Эрленд уселся на край кровати. Он был в трусах и натянул одеяло, как броню, на голову и плечи.
— Что это ты делаешь? — спросила Ева Линд.
— Мерзну, — ответил Эрленд.
— Я имею в виду, что ты делаешь в гостиничном номере? Почему ты не пошел домой? — Она затянулась — сигарета прогорела почти на треть; потом выдохнула, и комната тут же наполнилась табачным дымом.
— Не знаю. Я… — Эрленд умолк.
— Не хочешь, что ли, домой?
— Думал, так лучше для дела. Сегодня в этом отеле был убит человек. Ты уже слышала об этом?
— Некто Дед Мороз, так? Его убили?
— Работал швейцаром. Вечером должен был изображать Деда Мороза на детском празднике. Как твои дела?
— Прекрасно, — ответила Ева Линд.
— Все еще работаешь?
— Да.
Эрленд взглянул на нее. Она выглядела лучше, хотя была, как всегда, очень худой. Но синяки вокруг красивых синих глаз стали менее заметны, и щеки не такие впалые, как раньше. Он вспомнил, что она вот уже восемь месяцев не притрагивалась к наркотикам. После того как потеряла ребенка и долго лежала в коме на больничной койке, находясь между небом и землей. Когда ее выписали, она переехала к нему и прожила у него полгода, нашла постоянную работу, которой у нее не было в течение двух лет. Последнее время Ева снимала комнату в центре.
— Как это ты меня тут разыскала? — поинтересовался Эрленд.
— Не могла до тебя дозвониться и набрала твой рабочий, и мне сказали, что ты здесь.
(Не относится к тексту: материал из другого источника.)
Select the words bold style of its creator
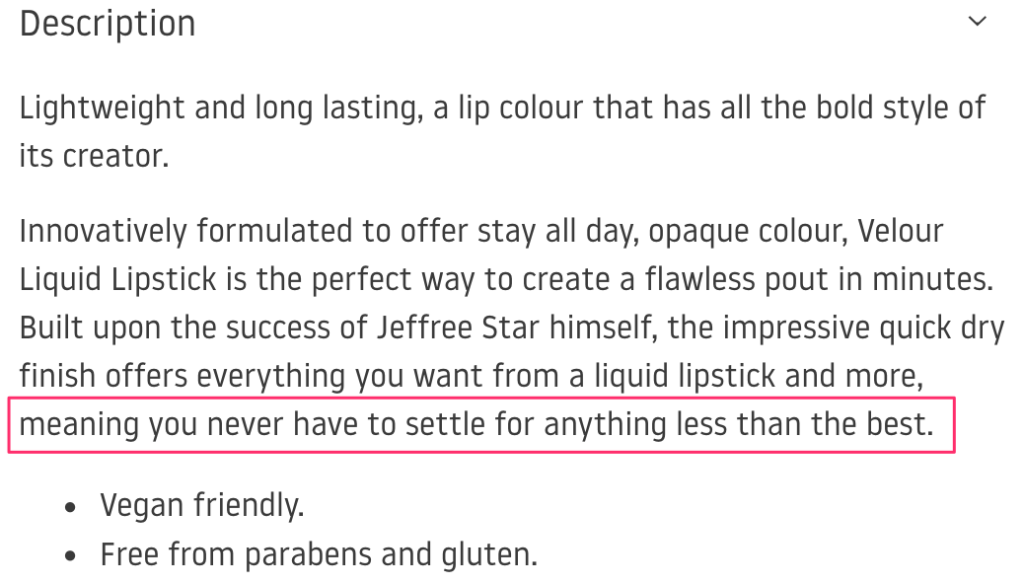 880,107
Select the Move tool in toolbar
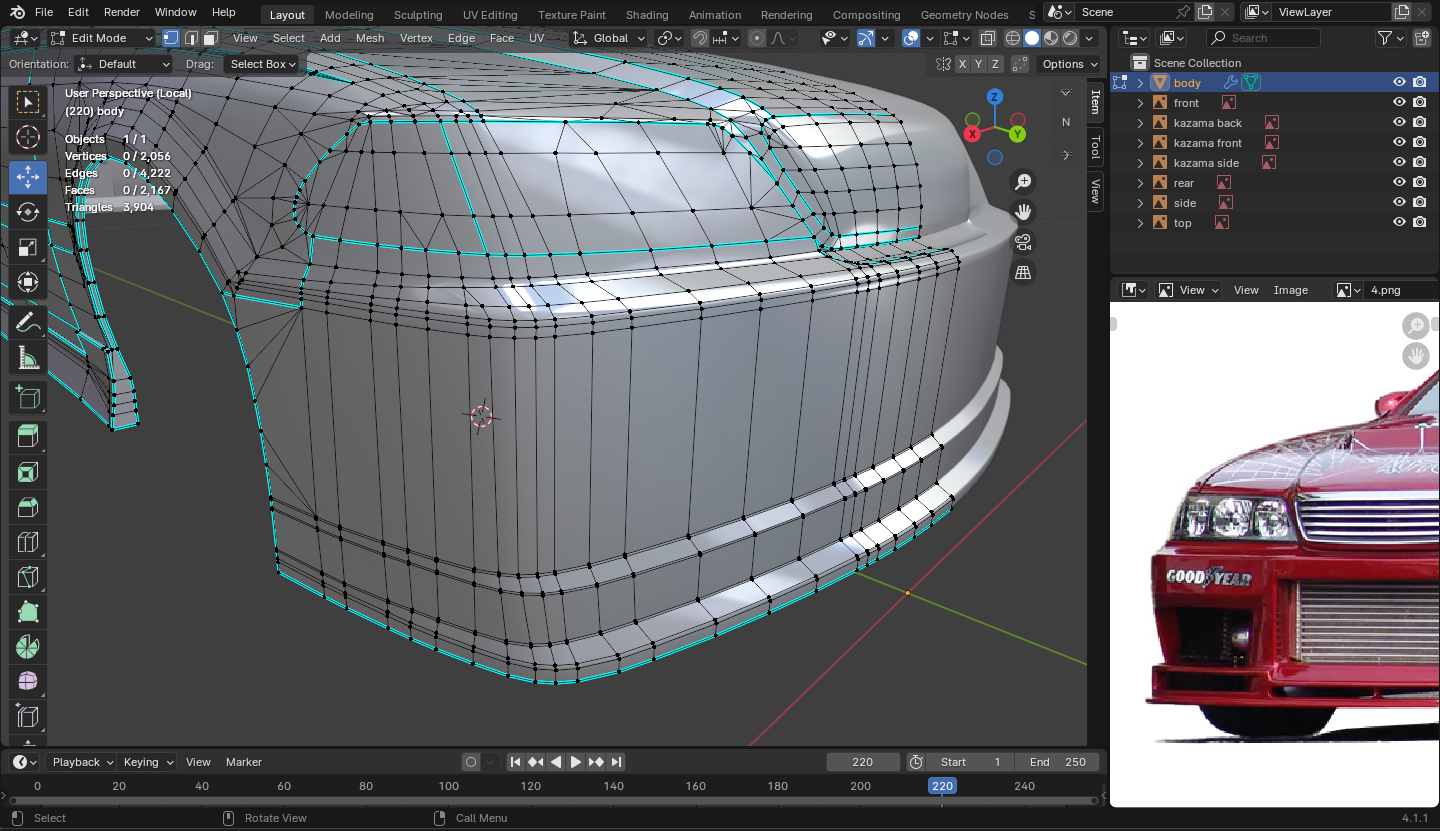 click(x=28, y=177)
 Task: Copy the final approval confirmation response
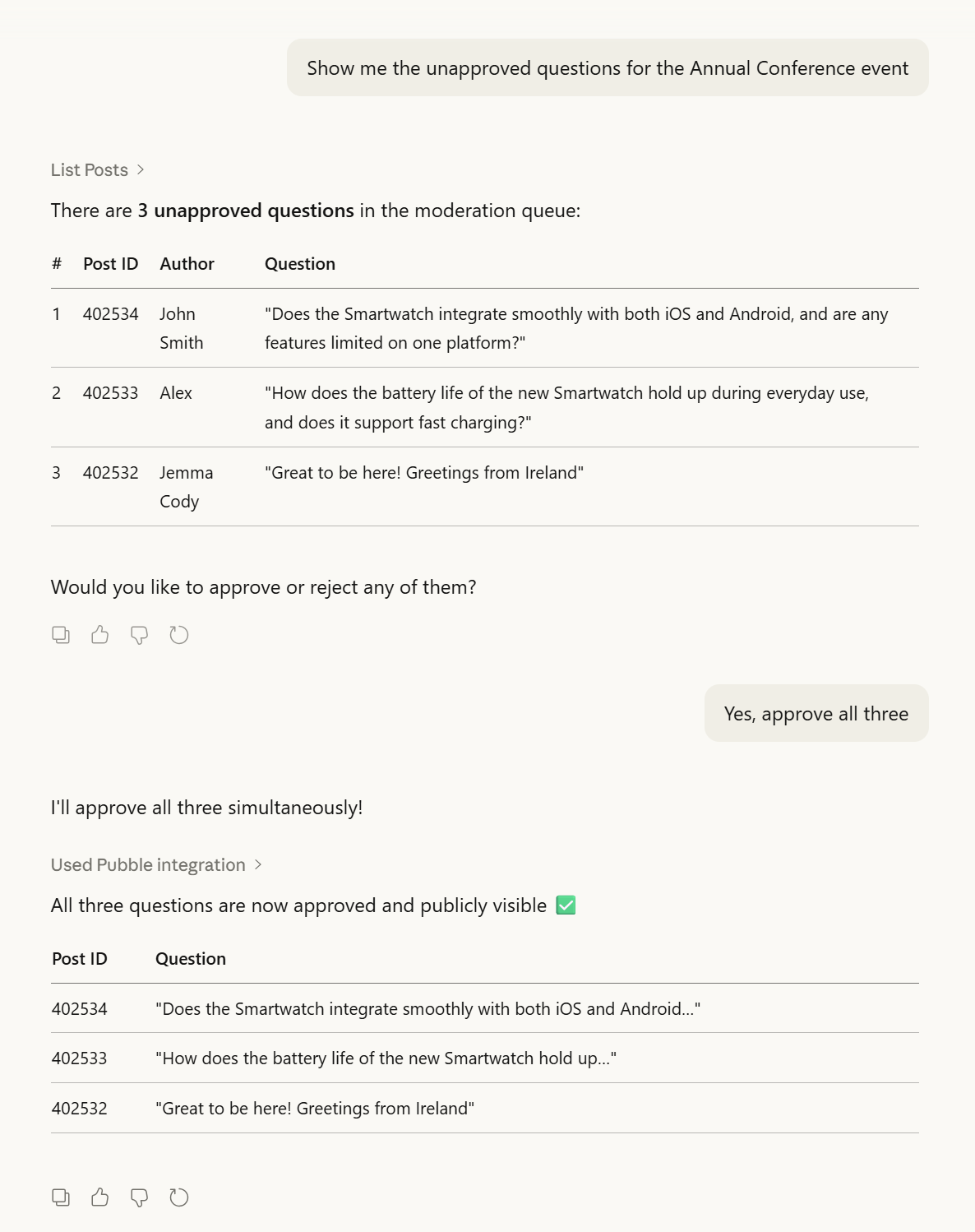pyautogui.click(x=61, y=1197)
Когда я принялась расспрашивать про тебя, то узнала, что ты снял номер. Что случилось? Почему ты не идешь домой?
— Я вообще не очень понимаю, что делаю, — сказал Эрленд. — Рождество — странное время.
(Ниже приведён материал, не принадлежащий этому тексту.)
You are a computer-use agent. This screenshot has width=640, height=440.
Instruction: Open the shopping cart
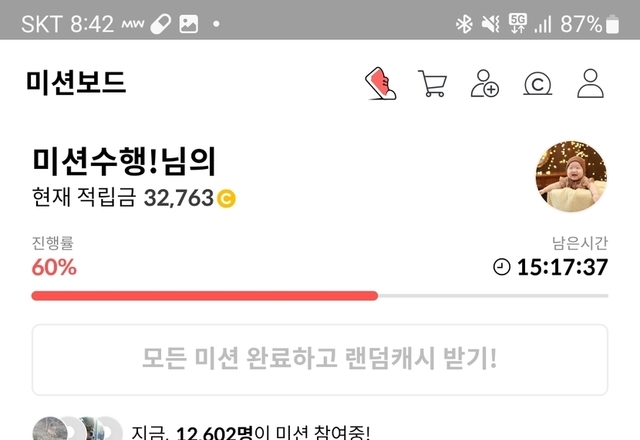[433, 84]
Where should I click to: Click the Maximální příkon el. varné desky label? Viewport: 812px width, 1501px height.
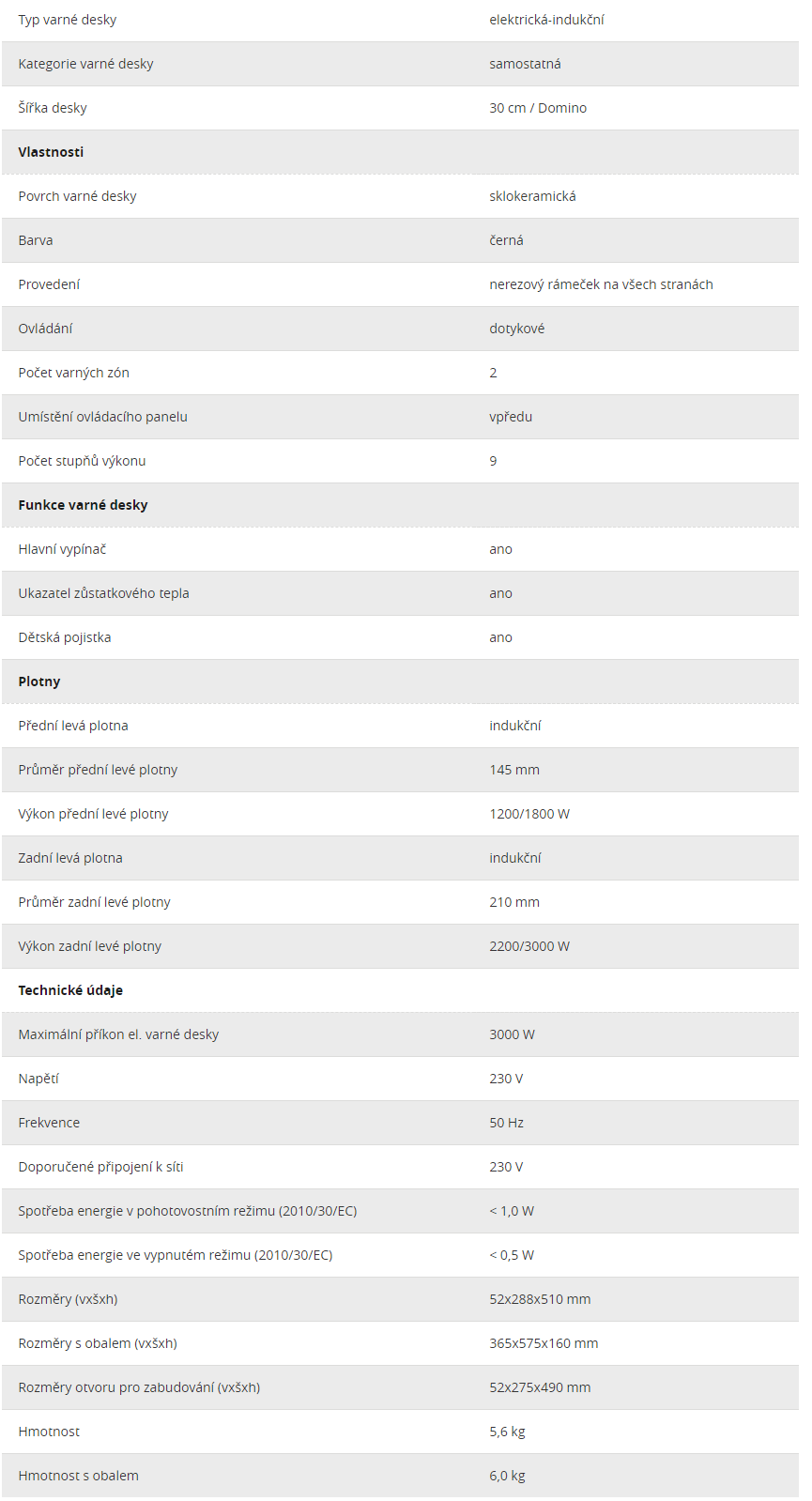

— Точно, — подтвердила Ева Линд, и они замолчали.
— Есть ли новости от твоего брата? — спросил Эрленд.
— Синдри все еще работает в каком-то захолустье, — ответила Ева Линд. Сигарета зашипела, когда затлел фильтр. Пепел упал на пол. Ева поискала глазами пепельницу и, не найдя, поставила окурок догорать на краю стола.
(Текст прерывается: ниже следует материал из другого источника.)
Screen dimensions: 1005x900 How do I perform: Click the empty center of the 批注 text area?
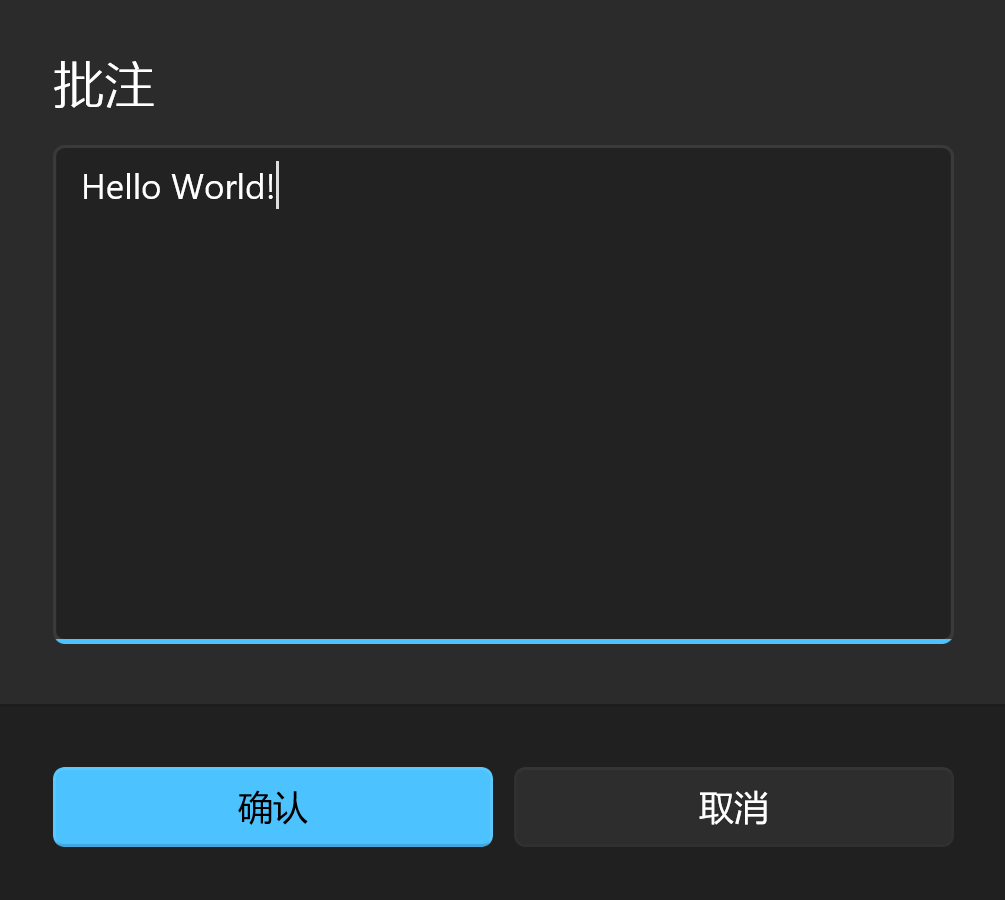coord(503,394)
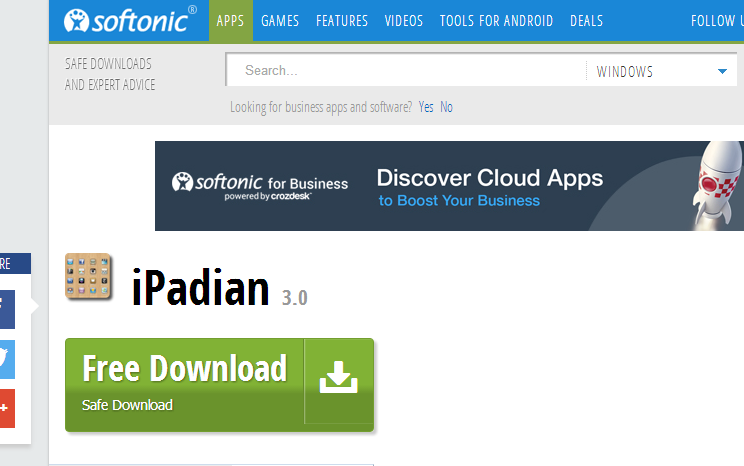Answer Yes to business apps question
This screenshot has width=744, height=466.
coord(426,107)
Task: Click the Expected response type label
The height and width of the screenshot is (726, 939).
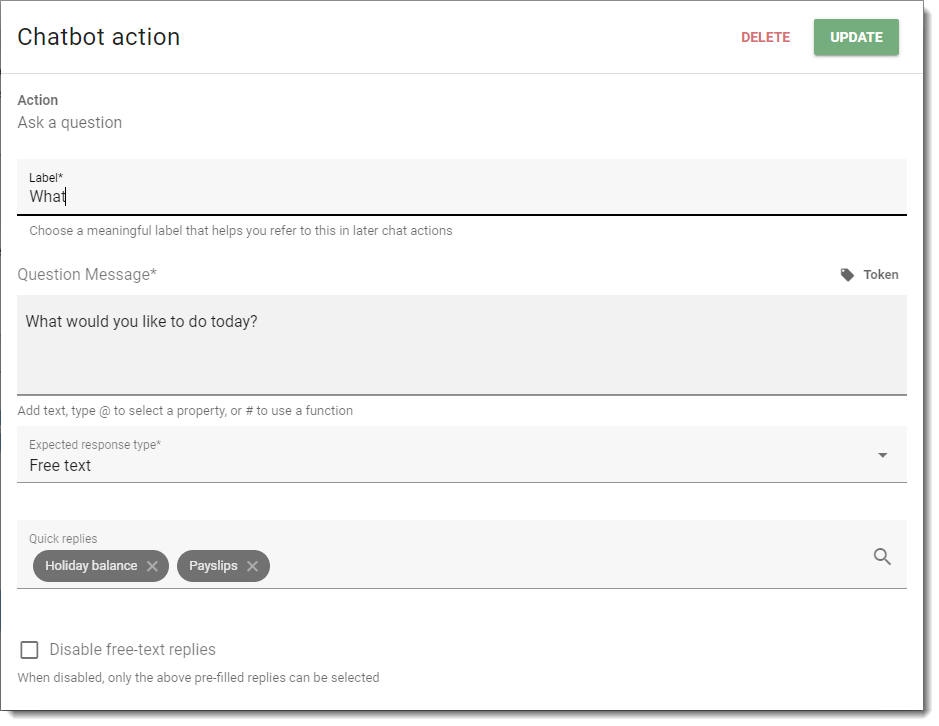Action: pos(95,444)
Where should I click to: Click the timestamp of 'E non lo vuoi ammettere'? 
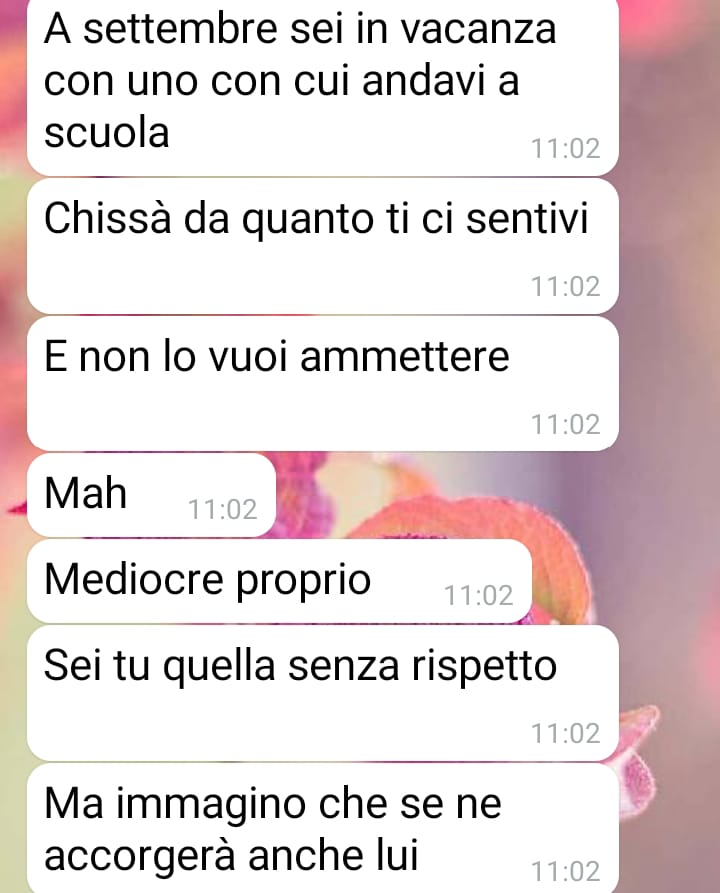pos(566,424)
— Как мать? — спросил Эрленд. Вопросы всегда были одни и те же, и ответы в целом тоже.
— О’кей. Пашет как лошадь. Как обычно.
Эрленд умолк, кутаясь в одеяло. Ева Линд наблюдала, как голубой дым от сигареты клубится над столом.
— Не знаю, как долго еще продержусь, — произнесла она, не спуская глаз с дыма.
Эрленд высунулся из-под одеяла.
Тут в дверь постучали. Они вопросительно посмотрели друг на друга. Ева поднялась и пошла открывать. В коридоре стоял гостиничный служащий, одетый в униформу. Он представился, сказав, что работает в отделе регистрации.
— Здесь запрещено курить, — было первое, что он произнес, заглянув в комнату.
— Я просил ее затушить, — отозвался Эрленд, который в трусах сидел под одеялом. — Она никогда меня не слушала.